(Screenshot grounding data)
++++

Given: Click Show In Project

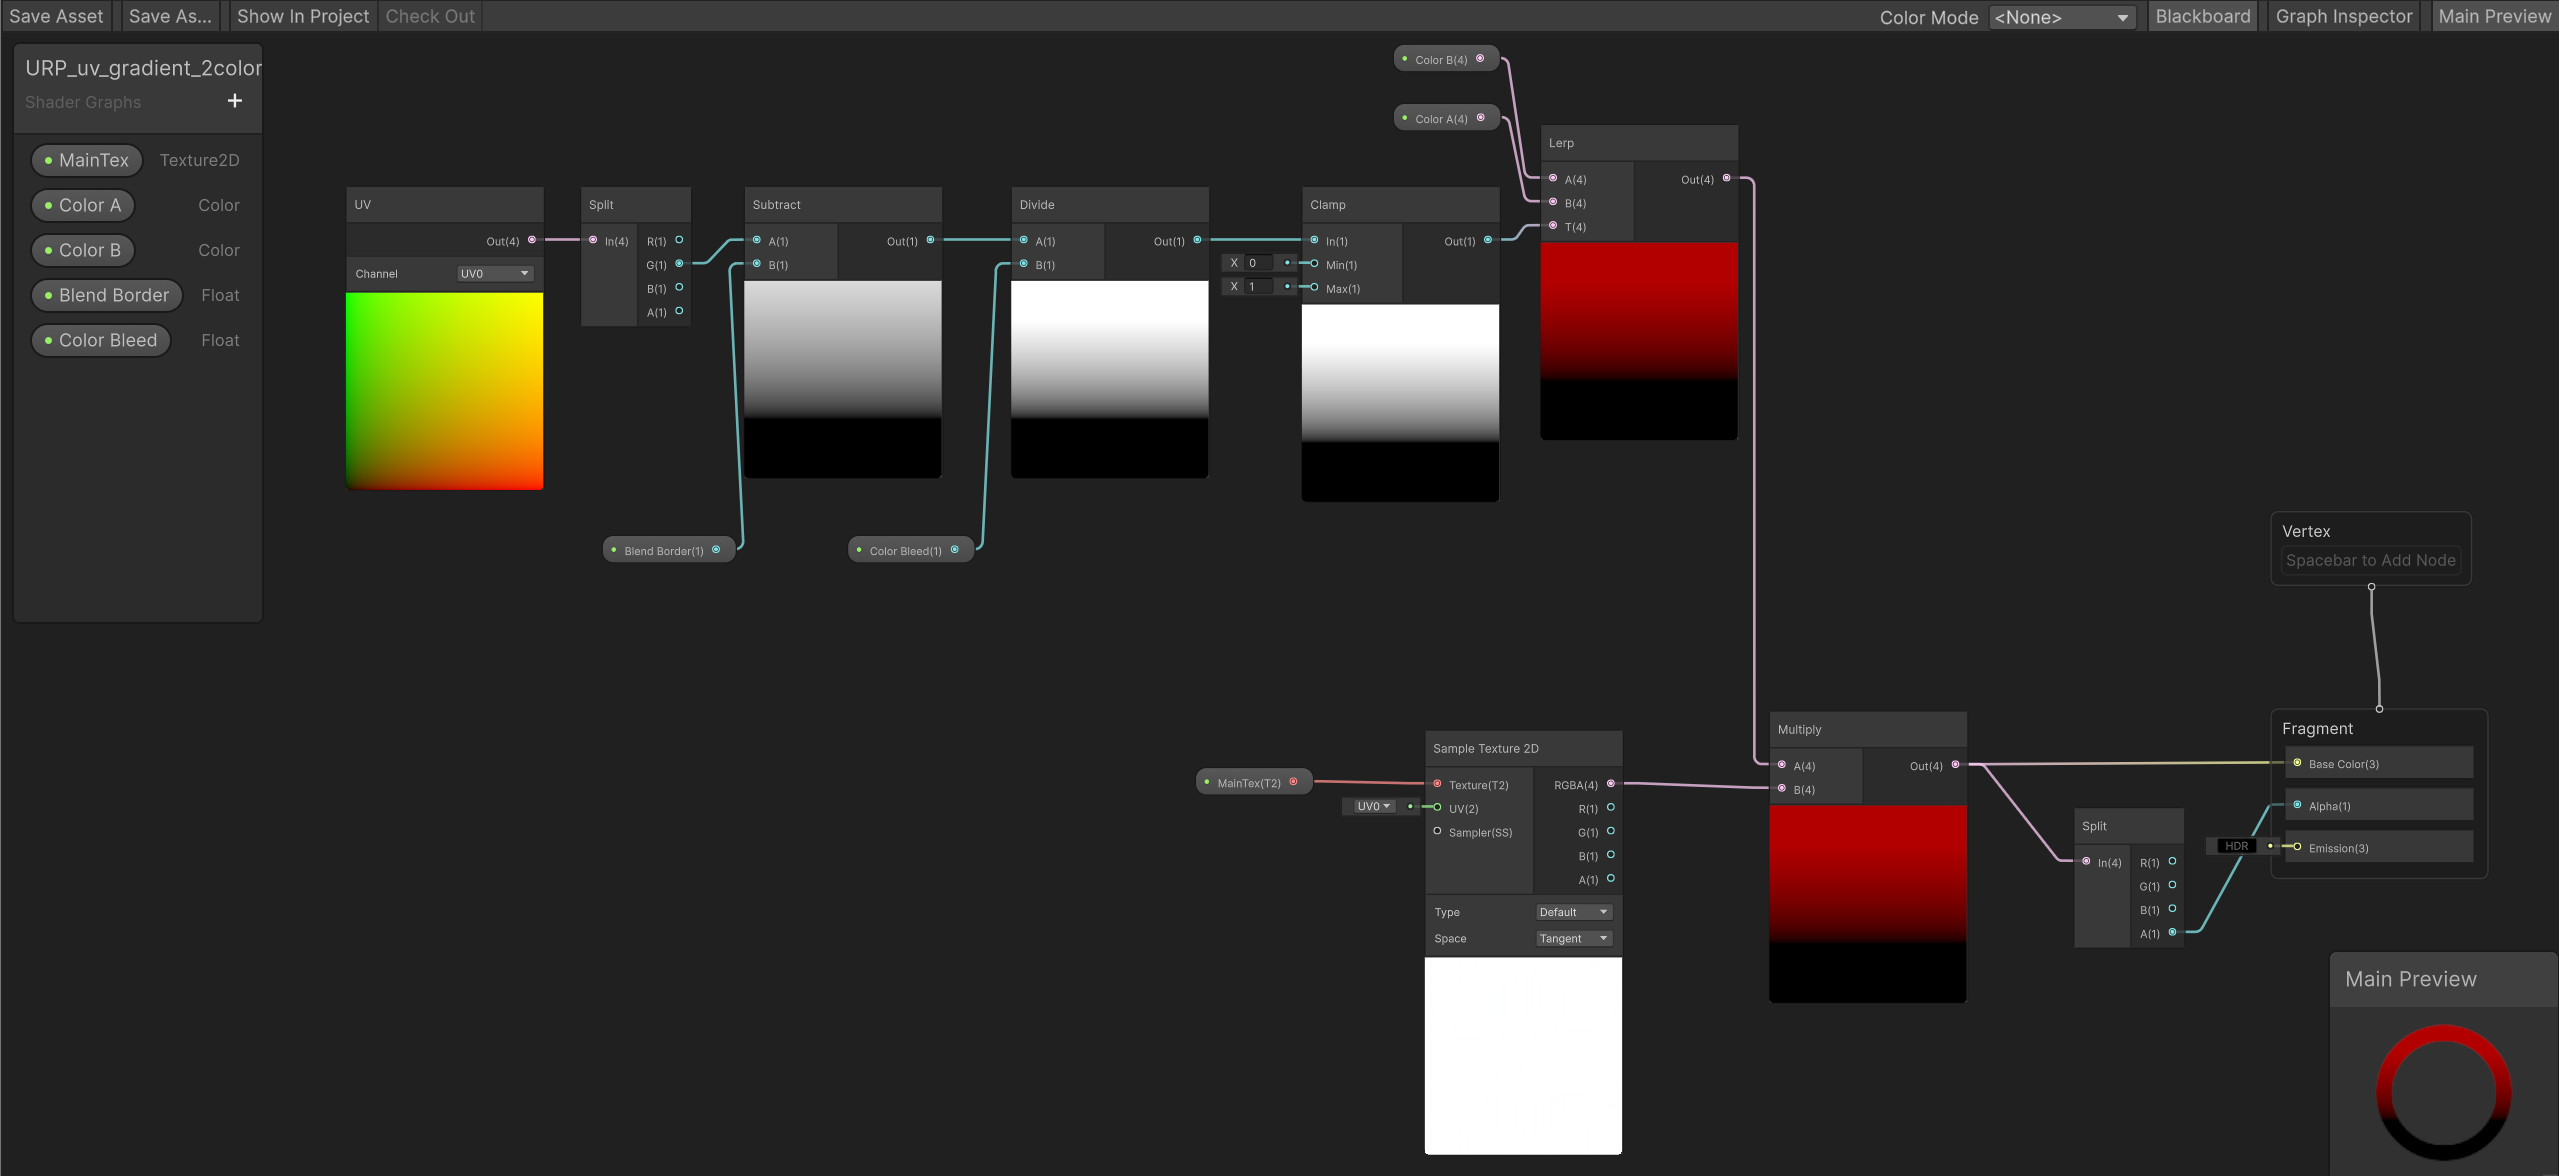Looking at the screenshot, I should click(302, 16).
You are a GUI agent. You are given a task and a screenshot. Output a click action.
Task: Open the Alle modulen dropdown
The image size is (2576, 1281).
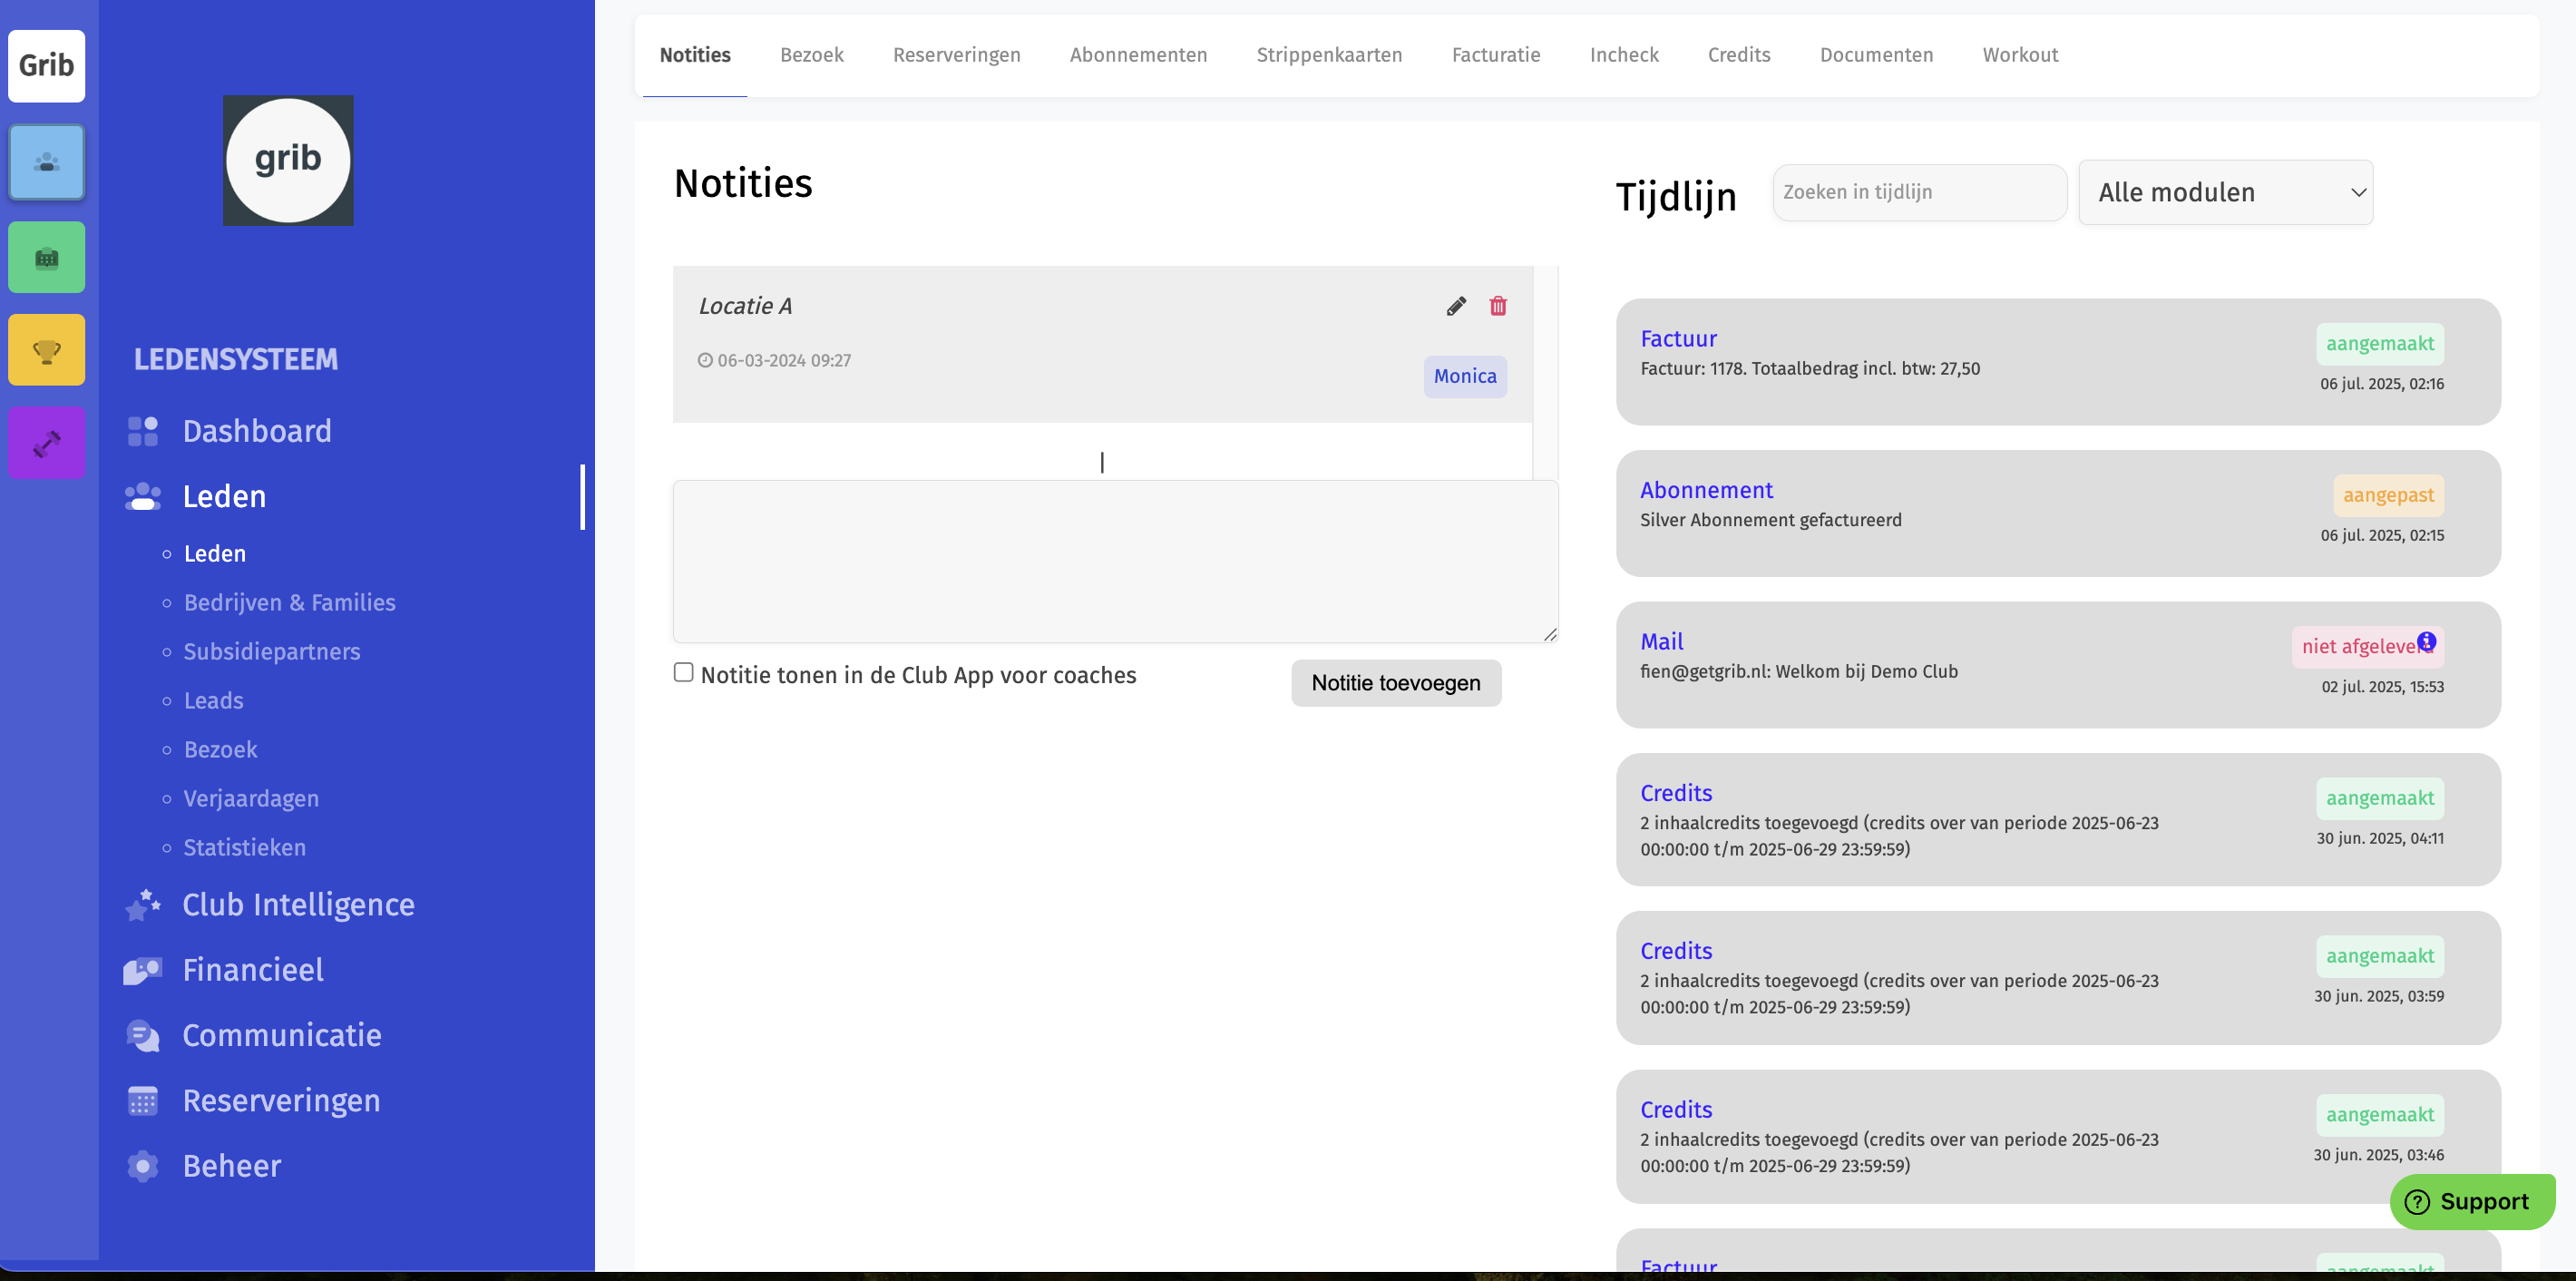tap(2225, 192)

++++

• [THE TASK]: Each record must be quoted in full and exactly. Do not include the pictures.

• [THE ANSWER]:
Given: Click Show In Project

Looking at the screenshot, I should click(302, 16).
You are a GUI agent. You are given a task and a screenshot. Output a click action.
Task: Open the Alle modulen dropdown
The image size is (2576, 1281).
tap(2225, 192)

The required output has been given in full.